- **Problem details**
All entries below are to be reproduced precisely as they stand, without the pictures.

#### Material provided ####

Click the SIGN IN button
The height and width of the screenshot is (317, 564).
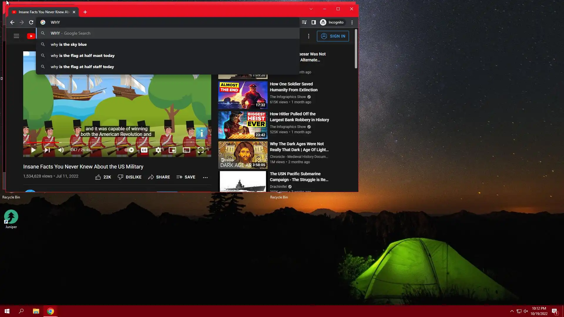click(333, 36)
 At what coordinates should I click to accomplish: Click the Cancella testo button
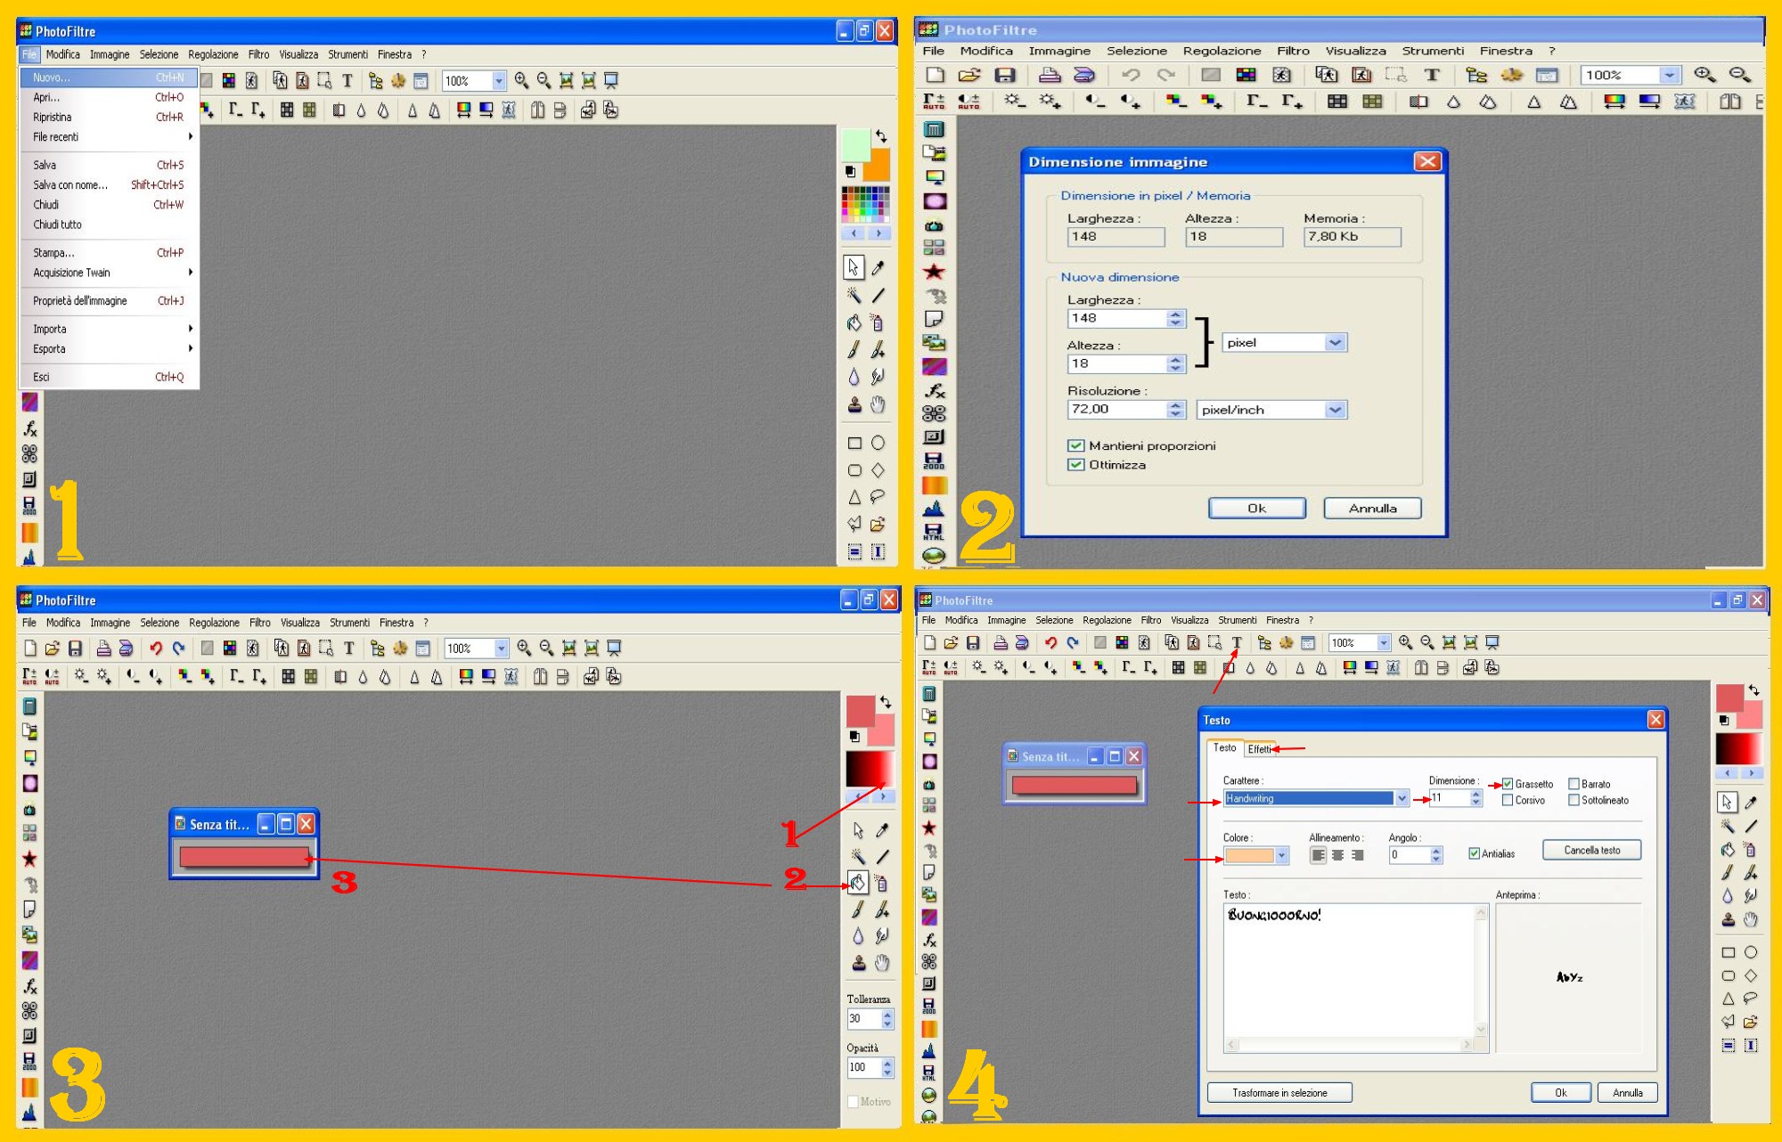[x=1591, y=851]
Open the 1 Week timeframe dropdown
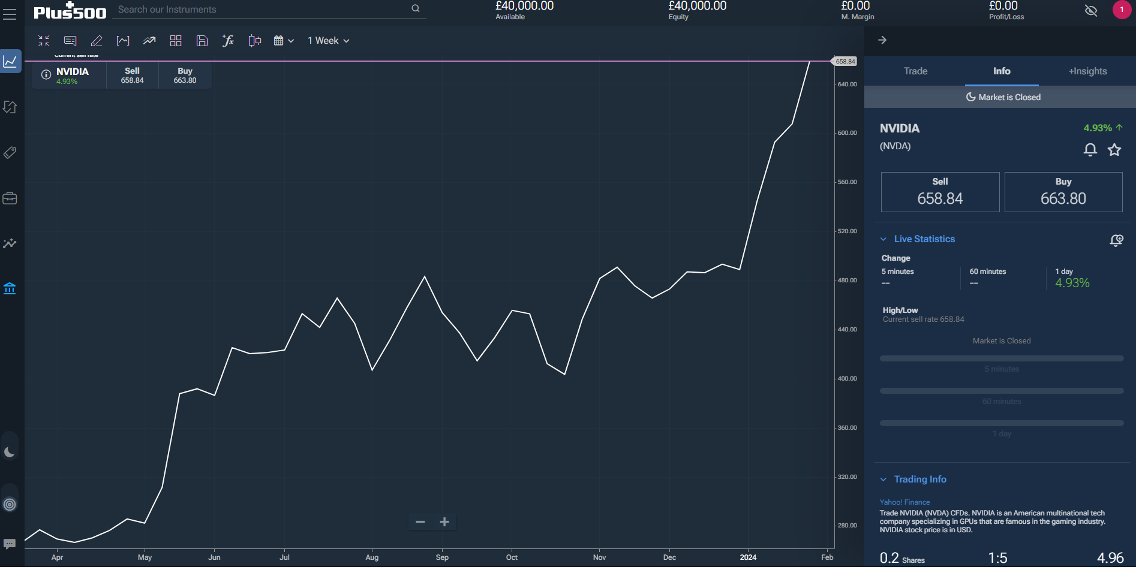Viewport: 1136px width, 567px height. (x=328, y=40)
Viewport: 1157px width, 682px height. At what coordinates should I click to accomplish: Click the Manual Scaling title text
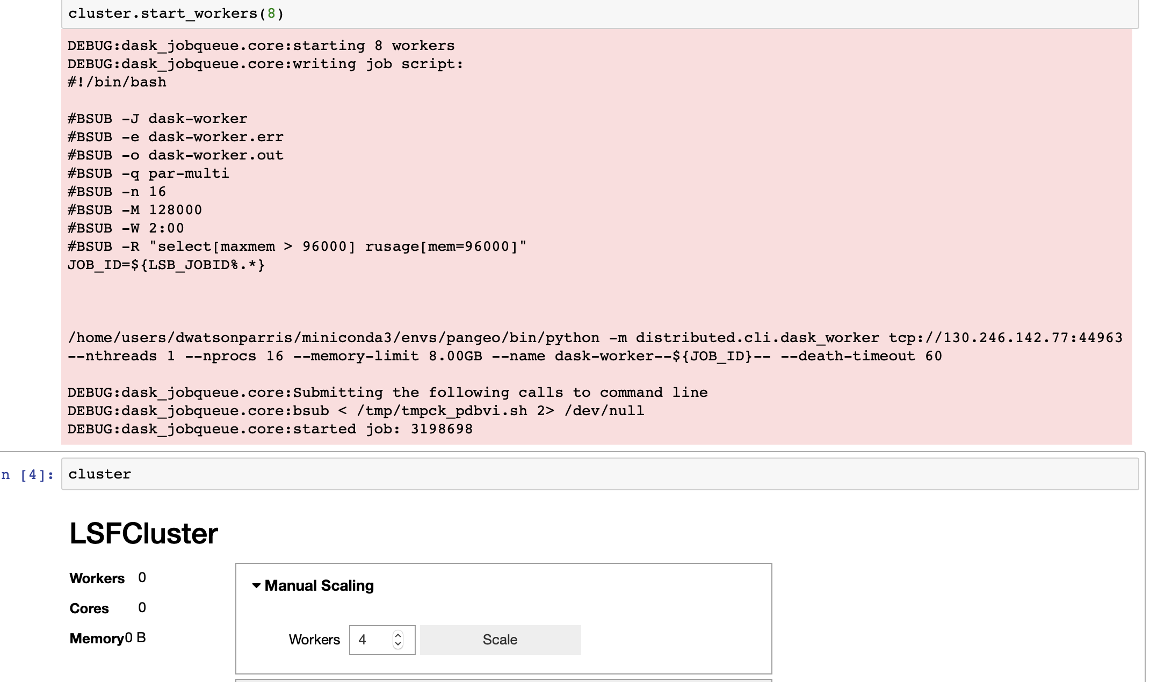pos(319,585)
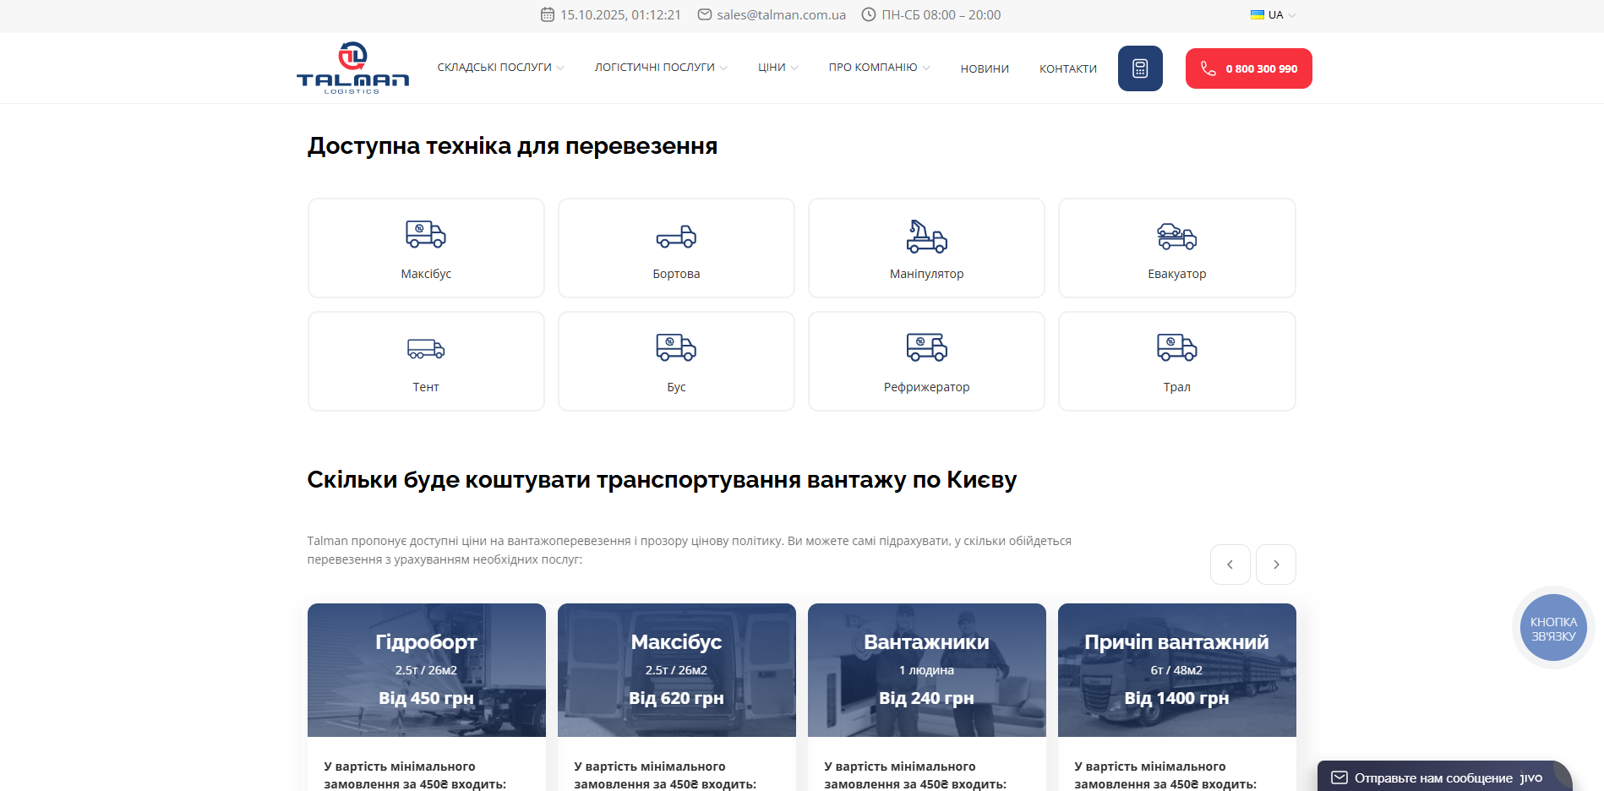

####

- **Exercise solution**
Click the SIGN IN button
The height and width of the screenshot is (317, 564).
click(333, 36)
 At what coordinates should I click to accomplish: Click the Cancella testo button
[x=1591, y=851]
Open the 1 Week timeframe dropdown
Viewport: 1136px width, 567px height. (x=328, y=40)
Viewport: 1157px width, 682px height. At what coordinates should I click to accomplish: Click the Manual Scaling title text
pos(319,585)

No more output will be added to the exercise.